Theatre Reviews
Photo by John Gitchoff courtesy of Moonstone Theatre

Every author puts pieces of himself into his works. Oceans of critical analysis have belabored the extent to which an author’s creations reflect his own life story. Adam Rapp’s play, “The Sound Inside,” tauntingly addresses this question. It’s engaging and mysterious and it carries a wispy thread of dread. It’s running now in a fine production by the Moonstone Theatre Company.

We meet Bella Baird, a tenured professor of Creative Writing at Yale. She’s fifty-three and has recently learned that she is dying of stomach cancer. Young Christopher Dunn is a student in one of Bella’s classes—Reading Fiction for Craft. He’s possibly gifted.

Now these are two desperately lonely people, but they are lonely because they have walled themselves off from human contact. Bella has no friends among her peers. And with students? No open-door policy here; students must schedule an appointment through the administrative mechanism. And Christoper? He absolutely bristles with hostility and rudeness—and contempt for both the academic rules and the common interests and entertainments of his fellow students. This is a young man filled with hate (which the script sometimes has him SHOUTING IN ALL CAPS).

But these two loners meet. And they bond.

Christopher is writing a novel, and he finds a novel that Bella wrote long ago. The stories are strange allegories—with thematic parallels. And they seem to inch menacingly toward each other with the speed of roots. The central character in Bella’s story is a boy named Billy Baird. The central character in Christopher’s story is a student named Christopher—and there’s a baby named Billy. Now Bella’s tale is clearly fiction. But Christopher’s? We’re not so sure. (Curious fact: the playwright’s mother’s maiden name was Baird.)

The play is directed by Gary Wayne Barker, long familiar to us for his fine work on both sides of the foot-lights. He’s a Professor of Acting at St. Louis University.

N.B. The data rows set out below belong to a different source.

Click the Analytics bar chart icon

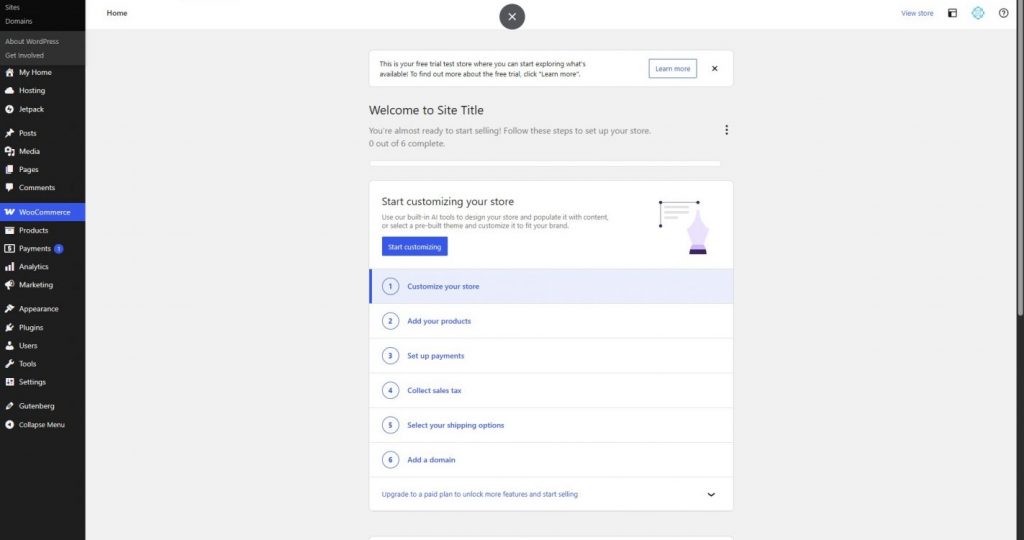pyautogui.click(x=9, y=267)
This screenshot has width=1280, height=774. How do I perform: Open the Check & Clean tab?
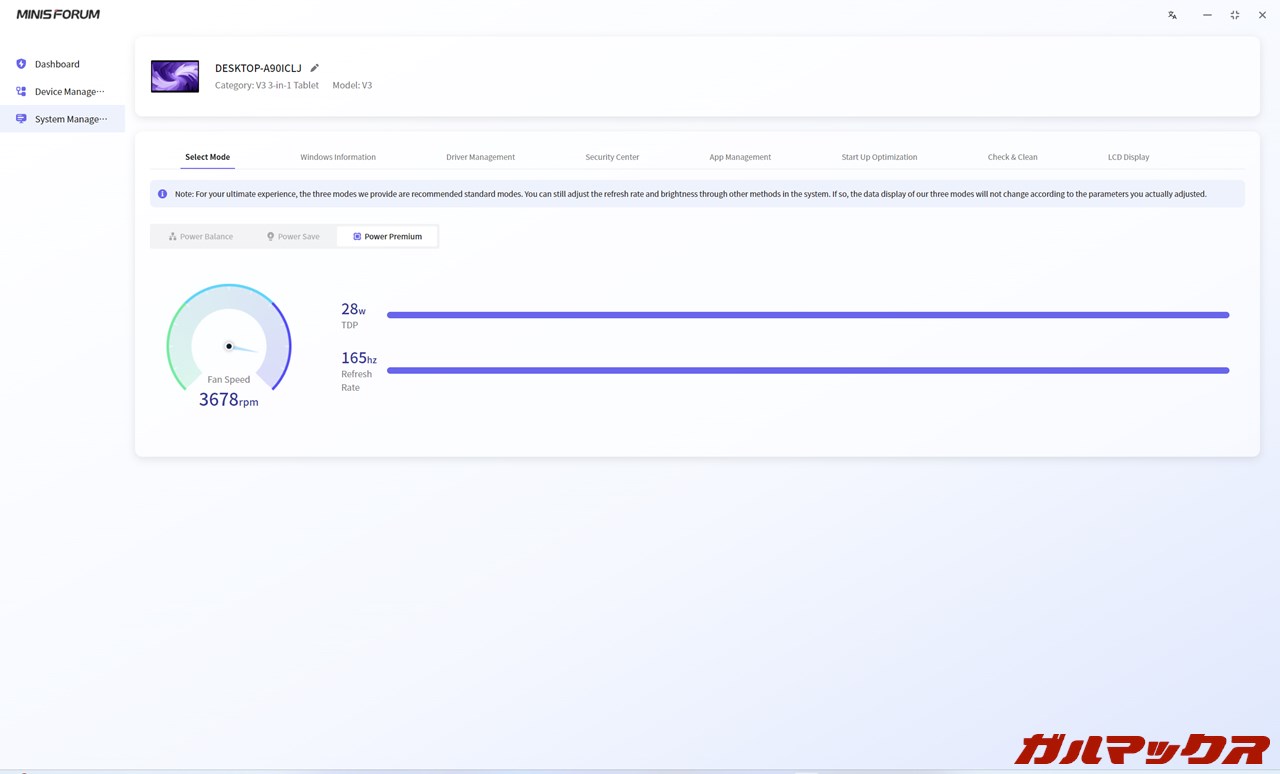point(1012,157)
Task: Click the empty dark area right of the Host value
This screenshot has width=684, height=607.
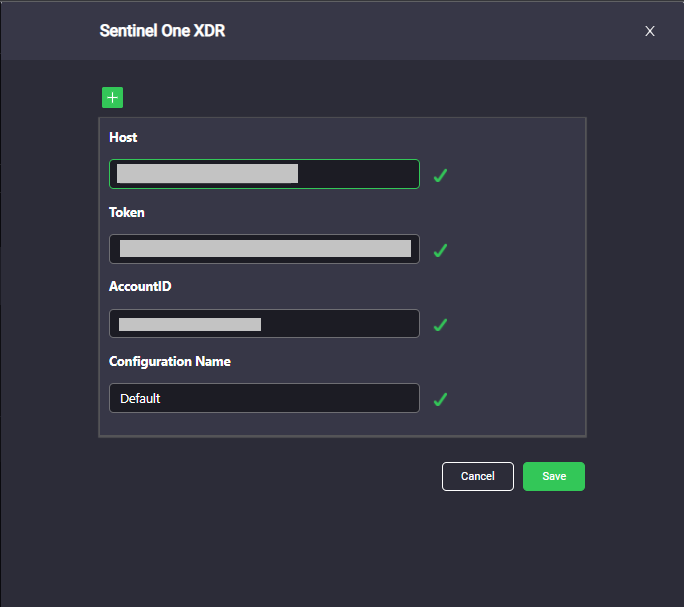Action: coord(358,174)
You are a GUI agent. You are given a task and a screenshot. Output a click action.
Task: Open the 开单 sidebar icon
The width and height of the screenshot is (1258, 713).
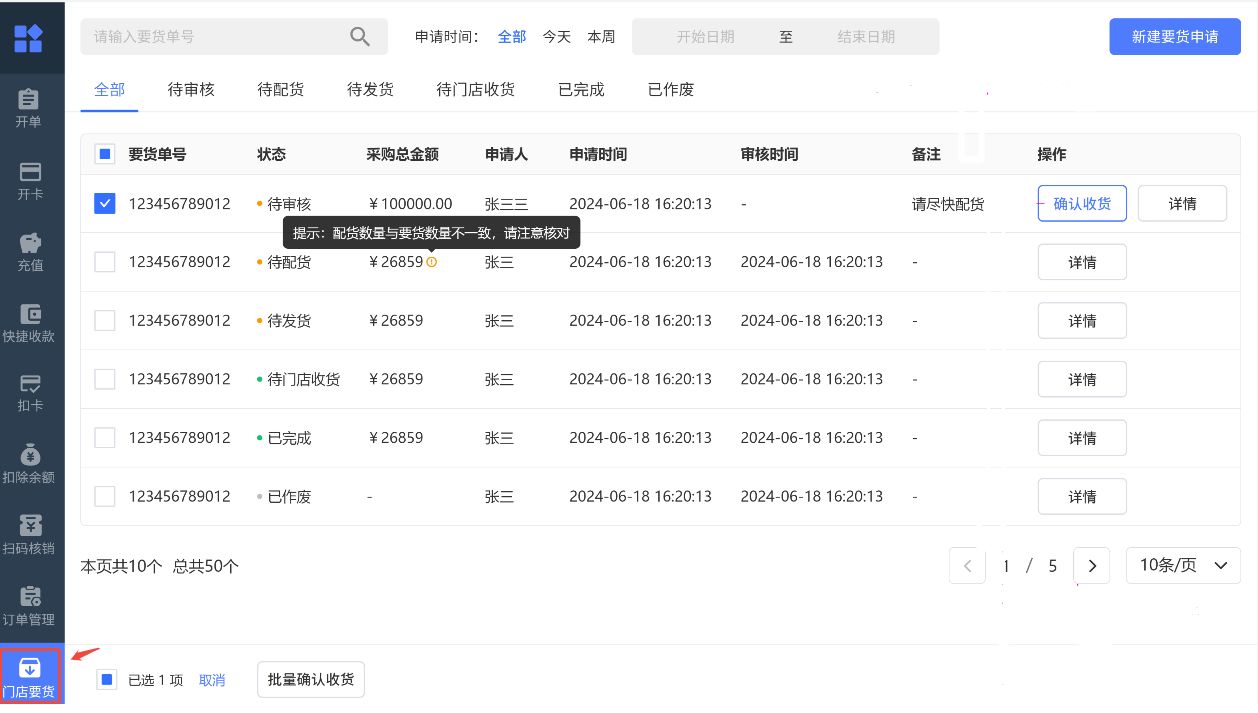tap(30, 100)
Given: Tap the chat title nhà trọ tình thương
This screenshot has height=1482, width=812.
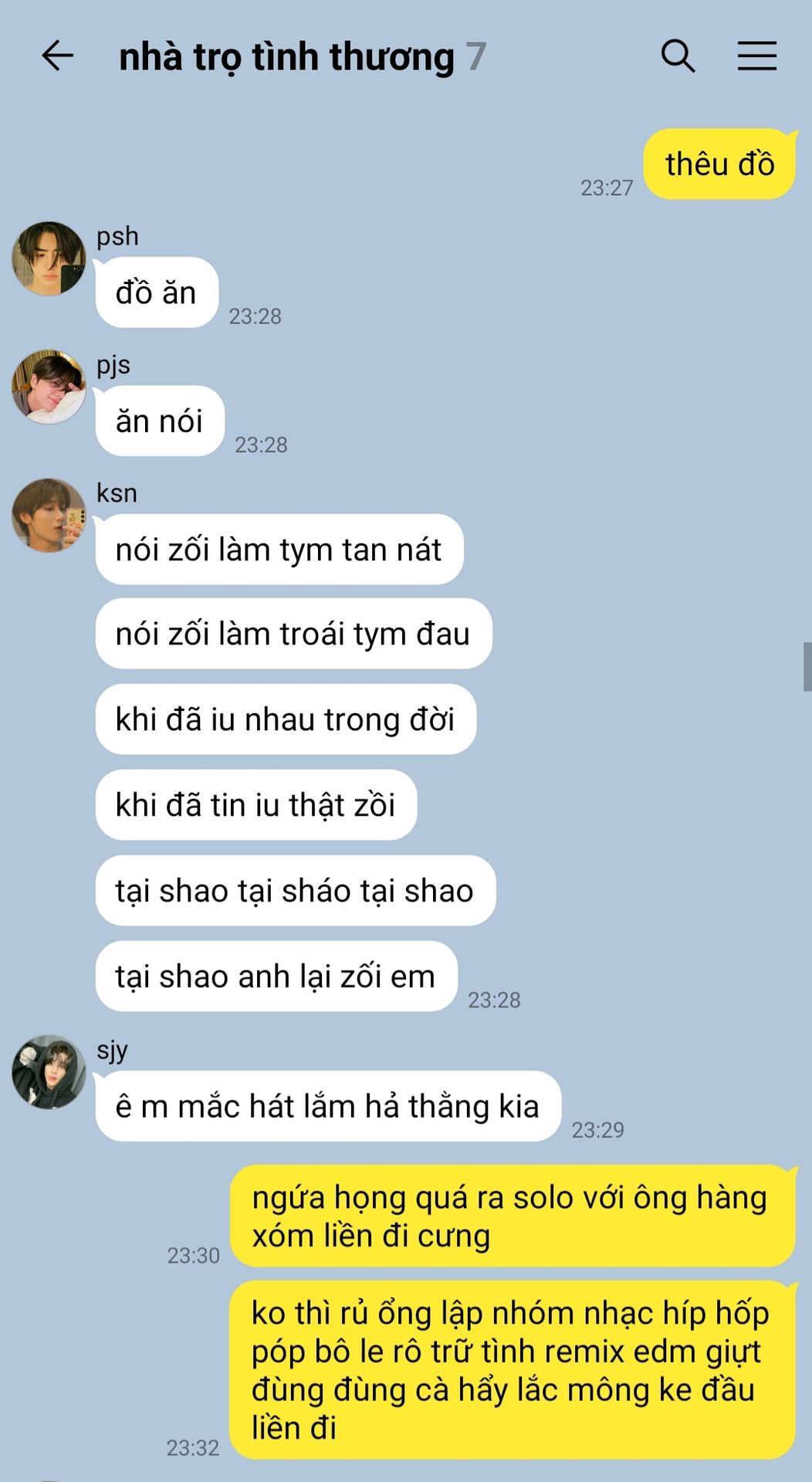Looking at the screenshot, I should pyautogui.click(x=286, y=57).
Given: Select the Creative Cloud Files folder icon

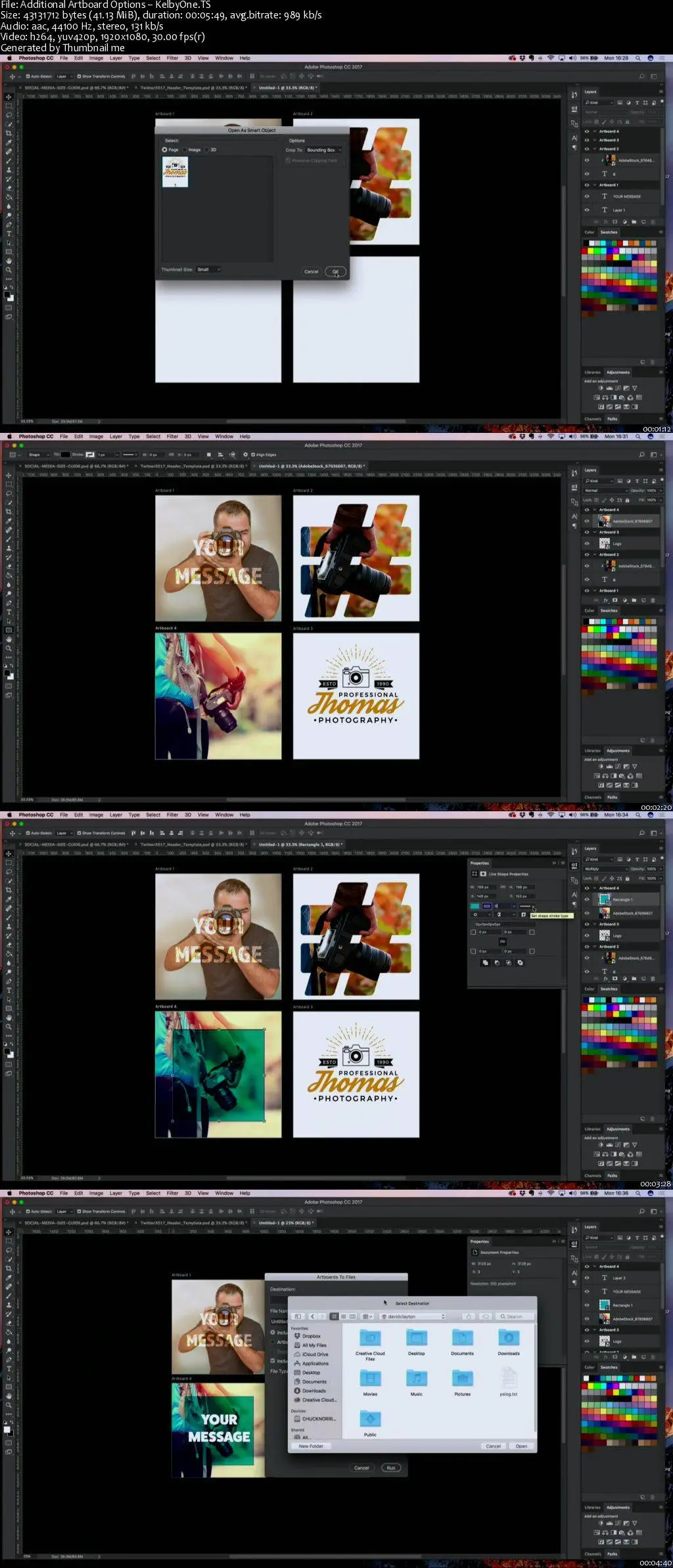Looking at the screenshot, I should pyautogui.click(x=370, y=1337).
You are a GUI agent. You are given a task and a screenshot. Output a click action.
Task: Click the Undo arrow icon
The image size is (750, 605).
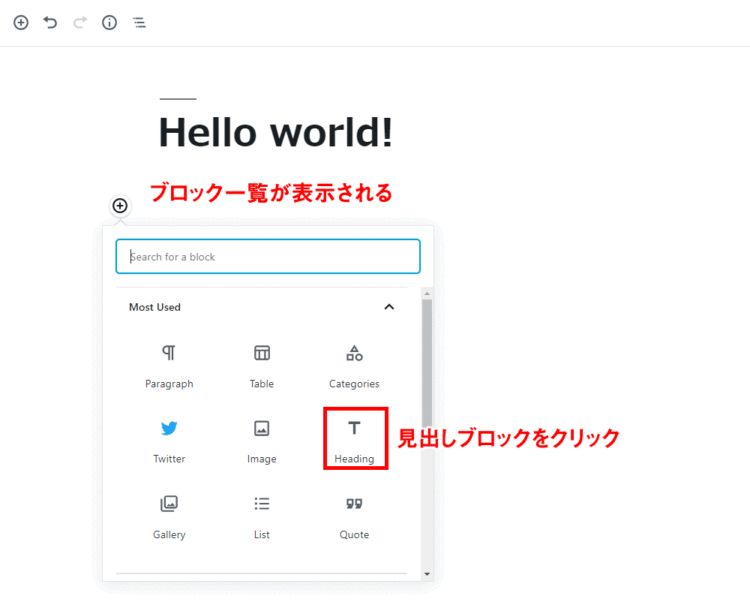(x=51, y=22)
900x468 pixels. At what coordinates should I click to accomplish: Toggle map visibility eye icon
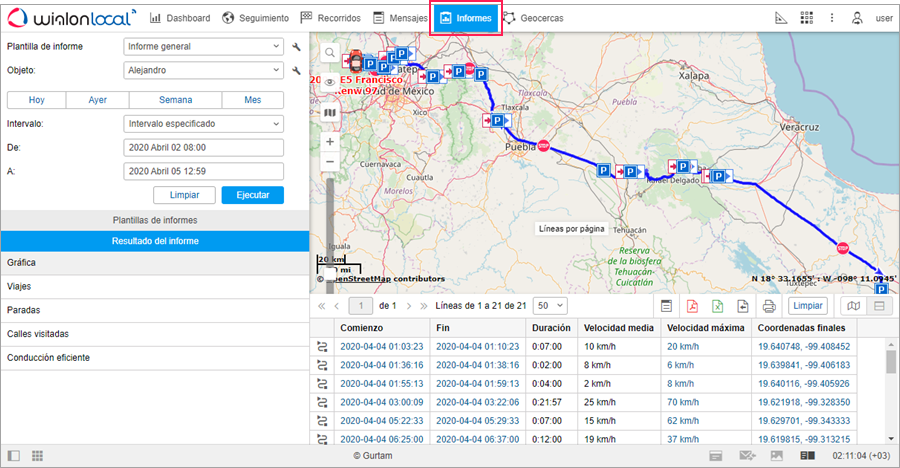330,83
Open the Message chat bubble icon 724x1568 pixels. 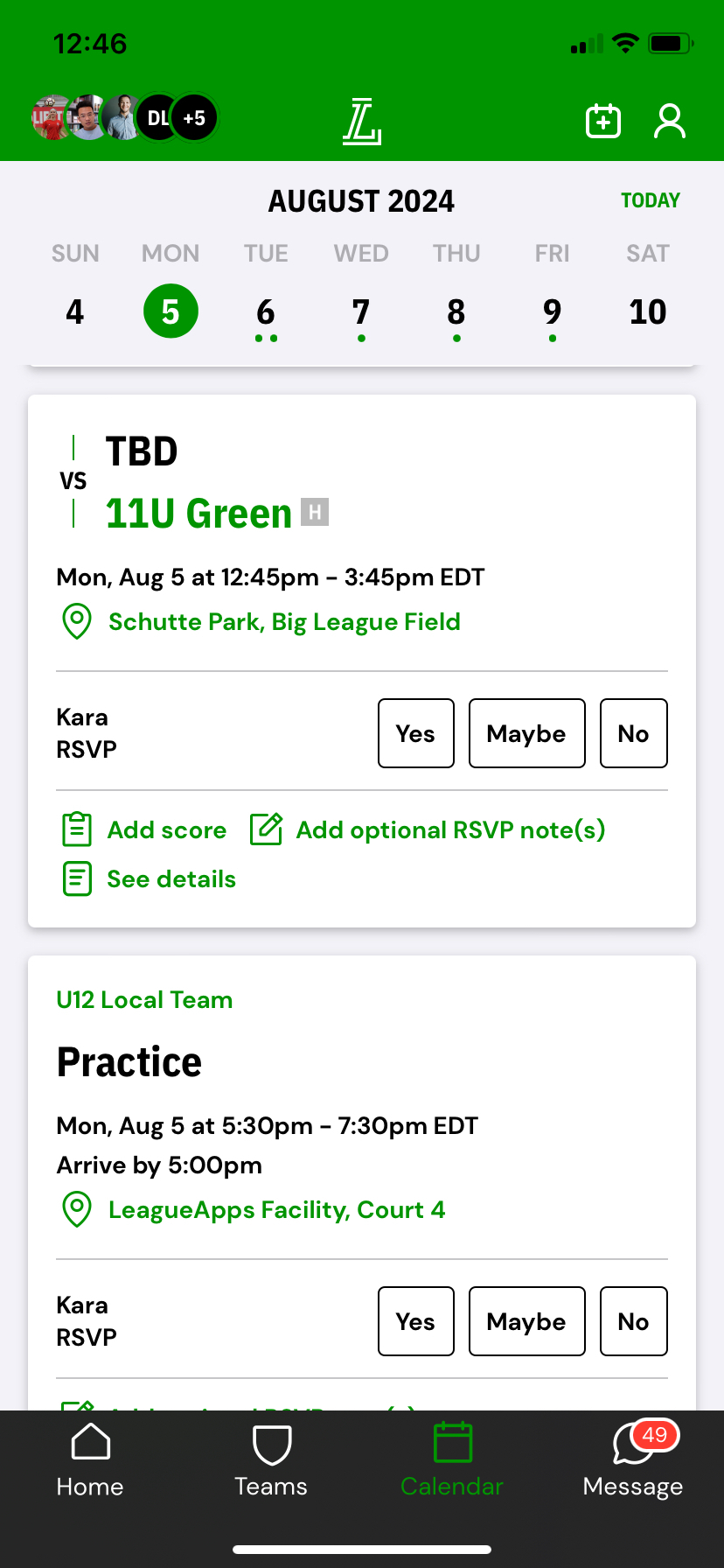click(633, 1444)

The designers for this show are the absolute A-team of veteran professionals in St. Louis, and they all are at the top of their forms. Dunsi Dai gives us a quite beautiful and simple set that gracefully becomes a campus office, a restaurant, an apartment, and some pool-of-light areas for narrative monologues. Michael Sullivan makes this complex lighting plot look deceptively simple and graceful. Costumes for this play are, let’s admit, not much of a challenge for the very gifted Michele Friedman Siler—but she nails them, as usual. Sound designer Amanda Werre uses an appropriately light hand, touching the evening with some gentle piano.

There are projections above and around the set throughout the evening—an enlargement of a painting, a restaurant scene, another room in the apartment, all-encompassing rain. They are quite gorgeous, and they were designed by Spencer Roe-Weaver.

Moonstone’s founder and Artistic Director Sharon Hunter plays Bella. It’s a strong and engaging performance, but too often she seemed to know exactly what she was going to say before she said it. Now in her earlier career as a radio personality on KEZK a smooth, confident delivery was a prime virtue; any little gaps would be edited out. But on stage we want to see the words born in the actor’s mind—occasional tiny pauses to seek a word or to let a thought gel.

Ryan Lawson-Maeske plays Christopher with great energy and with a nice sense that his anger is a defense.

In 1999, when “Sound Inside” moved from a small Off-Broadway stage to a much larger one on Broadway, there was fear that this intimate play might be awkwardly “expanded” to fill the space, but it was not. If anything it was reduced—less detail, less specificity. And it was thus improved. The Reim Theater in Kirkwood has a very wide stage and a large house. Moonstone and its team have attempted to expand the play to fill that space. The projections—however beautiful—are really distractions from the intimacy. The restaurant chatter and noises are so unnecessary. All that drenching rain? Lovely, but at a cost. And when Christopher excuses himself to use the bathroom, why on earth does the rear wall fade to a scrim so that we can see his back while he pees? These things are certainly not in the script, and I see no dramatic reason for them at all.

Both Bella and playwright Rapp write lines that oddly contradict many things they teach. Some monologues are dripping with ripe adjectives and adverbs. There ’s some pretty yucky detail about dying from cancer—and about the sex Bella has with a stranger she meets in a bar.

But it’s a play that rewards thinking on. It rewards re-reading to unfold its mysteries.

The title? Bella has her class imagine doing the worst possible thing they could do—then brain-dumping words onto paper. She joins them—and can only write and rewrite “Listen to the sound inside”. At the very end of the play that is exactly what she hears as she contemplates doing a great crime. She listens to her conscience.

Moonstone Theatre’s “The Sound Inside” continues at the Reim theatre in Kirkwood through February 25th.